子どもたちは同天文台の望遠鏡のほか、グラウンドに設置された望遠鏡なども使い、木星と月を観察した。木星を観察した小学生の中森颯さんは「ガリレオ衛星が見えた。木星にはしま模様もあった」と話す。この日は月のクレーターが「X」のような文字に見える現象「月面X(エックス)」も観測。参加者の山野壱征さんによると、月面Xは月の南半球付近にあり、年4~5回ほどしか観測できないという。望遠鏡で月面を観察した小学生の深江るいさんは「月面Xが3回見られた」と喜んでいた。
観測会では、ボランティアスタッフが月にまつわる民話を披露。子どもたちは「知ってる」などと積極的に手を挙げて参加していた。ボランティアスタッフの岡文生さんは「星を入り口に神話が好きになる子もいるし、望遠鏡の光学の仕組みやロケットなど、いろいろな方向に興味が広がることがある。子どもたちの不思議だなと思う気持ちや志のようなものが育つ機会になれば」と期待を込める。
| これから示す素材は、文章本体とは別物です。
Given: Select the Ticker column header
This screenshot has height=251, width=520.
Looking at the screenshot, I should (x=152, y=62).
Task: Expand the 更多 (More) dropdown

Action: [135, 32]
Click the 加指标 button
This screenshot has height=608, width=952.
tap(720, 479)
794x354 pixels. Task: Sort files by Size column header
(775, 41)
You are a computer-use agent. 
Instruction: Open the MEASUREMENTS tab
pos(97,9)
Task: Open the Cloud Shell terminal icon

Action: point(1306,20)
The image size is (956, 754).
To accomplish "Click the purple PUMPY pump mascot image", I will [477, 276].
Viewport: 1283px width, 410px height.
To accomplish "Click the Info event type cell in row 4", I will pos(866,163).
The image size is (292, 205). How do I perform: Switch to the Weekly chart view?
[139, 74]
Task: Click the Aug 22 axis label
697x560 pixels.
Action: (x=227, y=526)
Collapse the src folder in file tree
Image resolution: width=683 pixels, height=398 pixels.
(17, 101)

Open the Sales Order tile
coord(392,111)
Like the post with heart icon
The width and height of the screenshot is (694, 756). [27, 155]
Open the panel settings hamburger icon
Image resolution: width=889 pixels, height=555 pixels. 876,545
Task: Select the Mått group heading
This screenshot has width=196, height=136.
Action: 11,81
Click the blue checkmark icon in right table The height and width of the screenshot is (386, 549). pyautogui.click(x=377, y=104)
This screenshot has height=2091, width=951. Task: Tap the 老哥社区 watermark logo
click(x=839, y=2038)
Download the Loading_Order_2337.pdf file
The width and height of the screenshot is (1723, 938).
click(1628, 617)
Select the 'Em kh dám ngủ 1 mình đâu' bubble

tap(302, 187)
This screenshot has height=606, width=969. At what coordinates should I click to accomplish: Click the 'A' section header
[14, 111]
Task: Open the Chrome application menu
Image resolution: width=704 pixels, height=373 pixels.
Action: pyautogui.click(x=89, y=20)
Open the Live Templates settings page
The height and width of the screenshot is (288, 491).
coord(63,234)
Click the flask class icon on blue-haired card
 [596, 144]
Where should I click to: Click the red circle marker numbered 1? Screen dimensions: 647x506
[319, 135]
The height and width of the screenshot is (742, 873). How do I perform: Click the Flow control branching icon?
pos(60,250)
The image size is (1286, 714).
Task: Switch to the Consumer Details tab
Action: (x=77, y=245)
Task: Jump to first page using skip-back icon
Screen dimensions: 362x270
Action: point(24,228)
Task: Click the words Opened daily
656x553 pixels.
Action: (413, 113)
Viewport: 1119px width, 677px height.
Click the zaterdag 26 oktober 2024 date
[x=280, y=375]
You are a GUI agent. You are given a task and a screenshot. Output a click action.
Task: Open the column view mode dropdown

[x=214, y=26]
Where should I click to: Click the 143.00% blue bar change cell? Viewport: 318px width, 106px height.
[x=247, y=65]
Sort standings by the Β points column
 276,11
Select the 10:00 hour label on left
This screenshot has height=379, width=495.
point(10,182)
同施設では「天文クラブ」を運営し、星空観測会を年10回開いている。彦根市・甲良町・多賀町・豊郷町・愛荘町に住む小学4~6年生が対象で、中山鉄実所長は「星空の観察にとどまらず、専門的な知識を持ったボランティアスタッフが幅広い宇宙の話をしてくれる」と話す。会員を募集しており、募集期間は5月2日~20日。応募は同施設の電話と窓口で受け付ける。